◆ Instructions for the task
Skip the pictures. Transcribe the rest of the data below without changing a word.

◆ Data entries
=======

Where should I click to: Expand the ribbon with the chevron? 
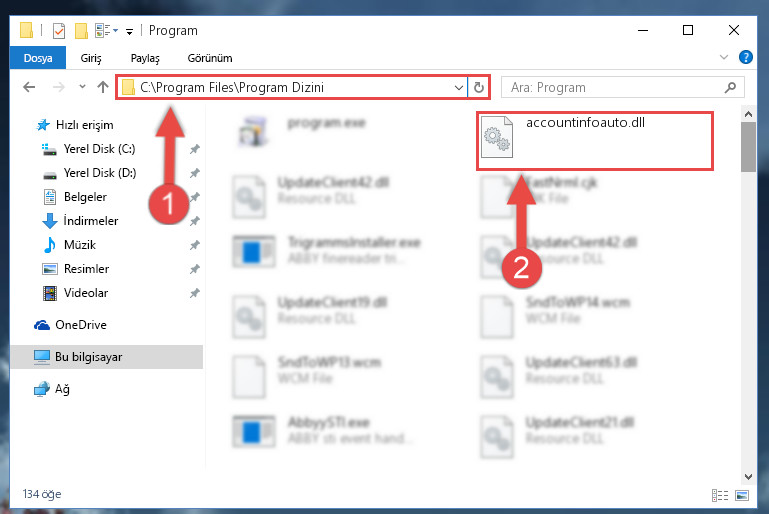(723, 57)
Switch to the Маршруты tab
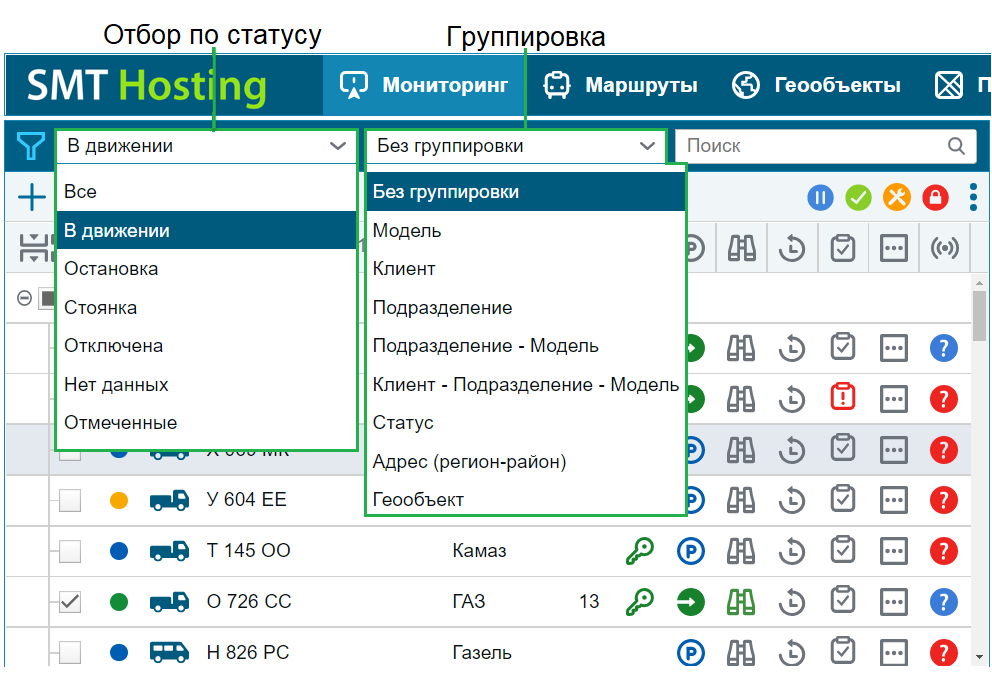 (620, 85)
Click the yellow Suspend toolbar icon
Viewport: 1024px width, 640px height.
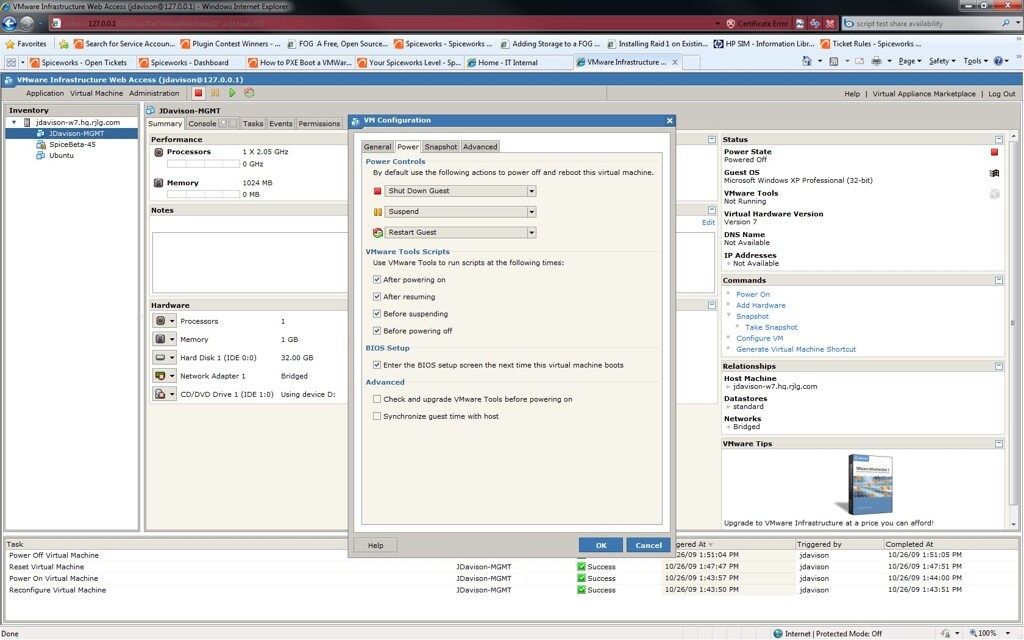(x=215, y=92)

=======

◆ Answer area
Where should I click to: Expand the ribbon with the chevron? 
(723, 57)
Switch to the Маршруты tab
 (620, 85)
Click the yellow Suspend toolbar icon
Viewport: 1024px width, 640px height.
(x=215, y=92)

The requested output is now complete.